### Record excerpts
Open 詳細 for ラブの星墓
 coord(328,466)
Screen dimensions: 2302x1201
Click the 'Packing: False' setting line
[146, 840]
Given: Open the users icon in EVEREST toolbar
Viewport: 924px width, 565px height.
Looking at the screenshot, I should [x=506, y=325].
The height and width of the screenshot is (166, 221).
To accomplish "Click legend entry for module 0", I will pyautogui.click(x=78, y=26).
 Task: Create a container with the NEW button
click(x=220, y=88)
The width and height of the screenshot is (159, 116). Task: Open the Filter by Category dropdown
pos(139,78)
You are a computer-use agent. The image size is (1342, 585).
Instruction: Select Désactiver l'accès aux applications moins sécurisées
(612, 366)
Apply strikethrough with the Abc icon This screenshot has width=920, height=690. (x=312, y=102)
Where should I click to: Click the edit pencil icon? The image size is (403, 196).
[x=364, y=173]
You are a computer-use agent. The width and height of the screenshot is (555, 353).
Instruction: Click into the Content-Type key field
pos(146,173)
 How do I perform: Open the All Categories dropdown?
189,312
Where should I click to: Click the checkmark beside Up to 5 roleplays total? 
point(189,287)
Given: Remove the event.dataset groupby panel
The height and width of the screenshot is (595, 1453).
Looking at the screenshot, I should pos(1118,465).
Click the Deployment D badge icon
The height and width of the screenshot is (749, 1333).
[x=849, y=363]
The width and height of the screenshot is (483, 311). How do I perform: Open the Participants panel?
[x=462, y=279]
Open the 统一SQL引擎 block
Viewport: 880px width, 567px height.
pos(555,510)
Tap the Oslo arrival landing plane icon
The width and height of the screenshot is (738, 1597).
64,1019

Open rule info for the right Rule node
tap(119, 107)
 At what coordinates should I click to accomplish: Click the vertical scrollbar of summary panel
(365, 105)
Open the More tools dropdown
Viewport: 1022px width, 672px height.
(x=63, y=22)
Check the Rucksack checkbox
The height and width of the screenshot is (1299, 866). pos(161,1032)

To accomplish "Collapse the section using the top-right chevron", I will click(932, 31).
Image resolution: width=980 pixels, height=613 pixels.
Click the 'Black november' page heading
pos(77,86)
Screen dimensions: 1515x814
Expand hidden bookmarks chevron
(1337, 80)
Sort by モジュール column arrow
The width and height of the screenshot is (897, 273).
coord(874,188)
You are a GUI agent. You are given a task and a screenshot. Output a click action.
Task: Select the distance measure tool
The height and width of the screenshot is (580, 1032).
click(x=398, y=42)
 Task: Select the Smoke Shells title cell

### What this task involves
Give the listing once more, unchanged in every line.

### Result of the exercise
Open 詳細 for ラブの星墓
 coord(328,466)
Screen dimensions: 2302x1201
Click the 'Packing: False' setting line
[146, 840]
Given: Open the users icon in EVEREST toolbar
Viewport: 924px width, 565px height.
Looking at the screenshot, I should [x=506, y=325].
The height and width of the screenshot is (166, 221).
To accomplish "Click legend entry for module 0", I will pyautogui.click(x=78, y=26).
 Task: Create a container with the NEW button
click(x=220, y=88)
The width and height of the screenshot is (159, 116). Task: Open the Filter by Category dropdown
pos(139,78)
You are a computer-use agent. The image size is (1342, 585).
Instruction: Select Désactiver l'accès aux applications moins sécurisées
(612, 366)
Apply strikethrough with the Abc icon This screenshot has width=920, height=690. (x=312, y=102)
Where should I click to: Click the edit pencil icon? The image size is (403, 196).
[x=364, y=173]
You are a computer-use agent. The width and height of the screenshot is (555, 353).
Instruction: Click into the Content-Type key field
pos(146,173)
 How do I perform: Open the All Categories dropdown?
189,312
Where should I click to: Click the checkmark beside Up to 5 roleplays total? 
point(189,287)
Given: Remove the event.dataset groupby panel
The height and width of the screenshot is (595, 1453).
Looking at the screenshot, I should pos(1118,465).
Click the Deployment D badge icon
The height and width of the screenshot is (749, 1333).
[x=849, y=363]
The width and height of the screenshot is (483, 311). How do I perform: Open the Participants panel?
[x=462, y=279]
Open the 统一SQL引擎 block
Viewport: 880px width, 567px height.
pos(555,510)
Tap the Oslo arrival landing plane icon
The width and height of the screenshot is (738, 1597).
64,1019

Open rule info for the right Rule node
tap(119, 107)
 At what coordinates should I click to accomplish: Click the vertical scrollbar of summary panel
(365, 105)
Open the More tools dropdown
Viewport: 1022px width, 672px height.
(x=63, y=22)
Check the Rucksack checkbox
The height and width of the screenshot is (1299, 866). pos(161,1032)

To accomplish "Collapse the section using the top-right chevron", I will click(932, 31).
Image resolution: width=980 pixels, height=613 pixels.
Click the 'Black november' page heading
pos(77,86)
Screen dimensions: 1515x814
Expand hidden bookmarks chevron
(1337, 80)
Sort by モジュール column arrow
The width and height of the screenshot is (897, 273).
coord(874,188)
You are a GUI agent. You are given a task and a screenshot. Output a click action.
Task: Select the distance measure tool
The height and width of the screenshot is (580, 1032).
click(x=398, y=42)
 Task: Select the Smoke Shells title cell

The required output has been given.